Имя Вениамина Блаженного (Блаженных, он же Айзенштадт) на слуху где-то с начала 80-х, когда в Минске вышли его первые книжки. Они значительно отличаются от вышедших уже в Москве. Впрочем, и московские — в зависимости от редактора-составителя —  тоже отличаются одна от другой. Пожалуй, наиболее цельная, выдержанная в стиле христианско-религиозной духовности — все же “совписовская” “Возвращение к душе”, подготовленная Николаем Панченко и оказавшаяся в ряду первых книг, где вольготно было словам “Бог”, “душа”, “смерть”. Собственно, она и определила образ поэта.
Книга, составленная Алексеем Алехиным — при том что большинство стихотворений повторяются, — несколько иная. Не только в формальном отношении, по возросшему количеству верлибров, но и в плане содержательном. Например, стихотворение “В эту землю хотел бы сойти я живым” со строками “Ибо только земное приемлет душа, / Ибо только земное душа моя любит” не стыкуется с образом поэта-небожителя, к которому мы уже успели привыкнуть.
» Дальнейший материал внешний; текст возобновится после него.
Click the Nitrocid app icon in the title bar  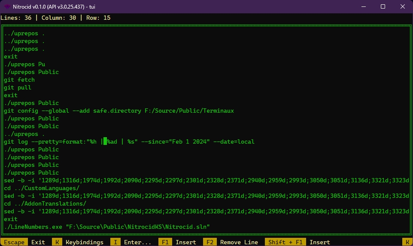7,6
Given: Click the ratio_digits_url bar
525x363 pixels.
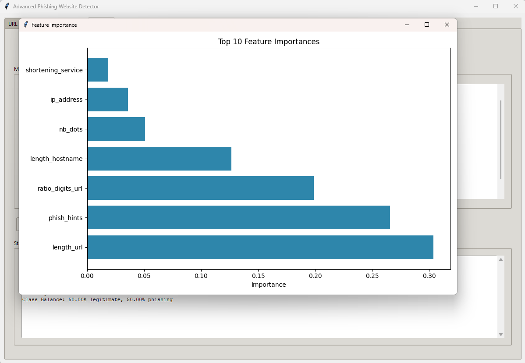Looking at the screenshot, I should pos(200,188).
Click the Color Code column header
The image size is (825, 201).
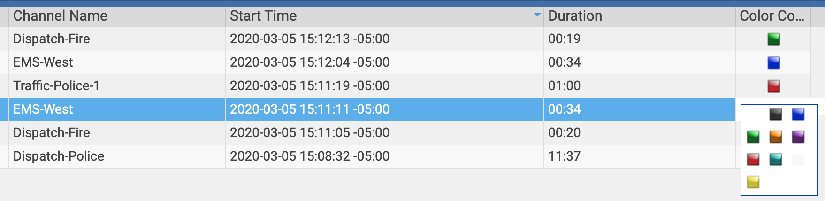(772, 16)
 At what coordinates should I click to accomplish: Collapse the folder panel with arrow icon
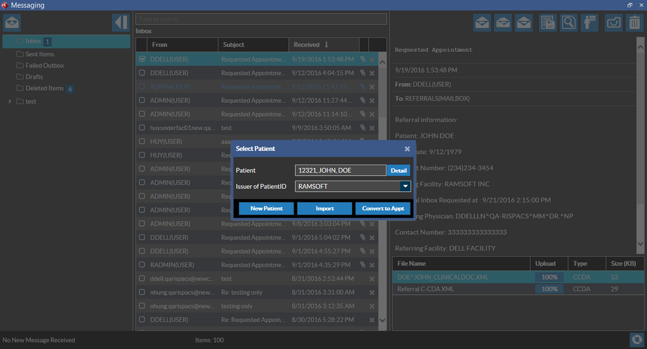click(121, 23)
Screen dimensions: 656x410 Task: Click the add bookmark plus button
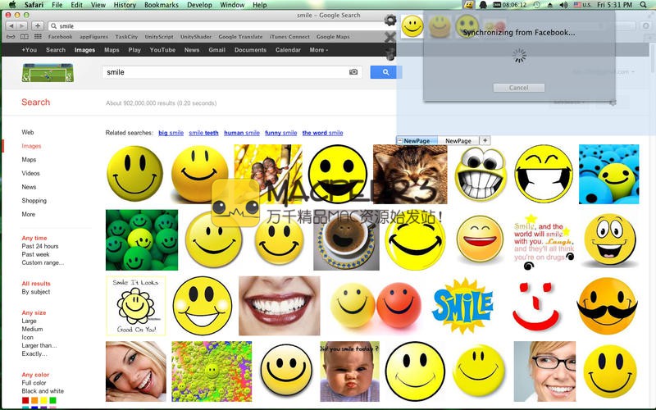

Так же не вписывается в “имидж” и стихотворение “Любовь”: “Чресла мои не бесплодны. / Орган любви работает безотказно, / Работает, — пишу я, / Ибо утолить женщину — это тоже работа, / Приятная, грубая, божественная работа, / Мужчина и женщина принимают в ней равное участие, / — Ни с кем не сравнимая Анна принималась за работу с ни с чем не сравнимым азартом, / За тысячу верст чуяла она мое хотение, / Сбрасывала юбку, быстро ложилась / Ибо она хотела”.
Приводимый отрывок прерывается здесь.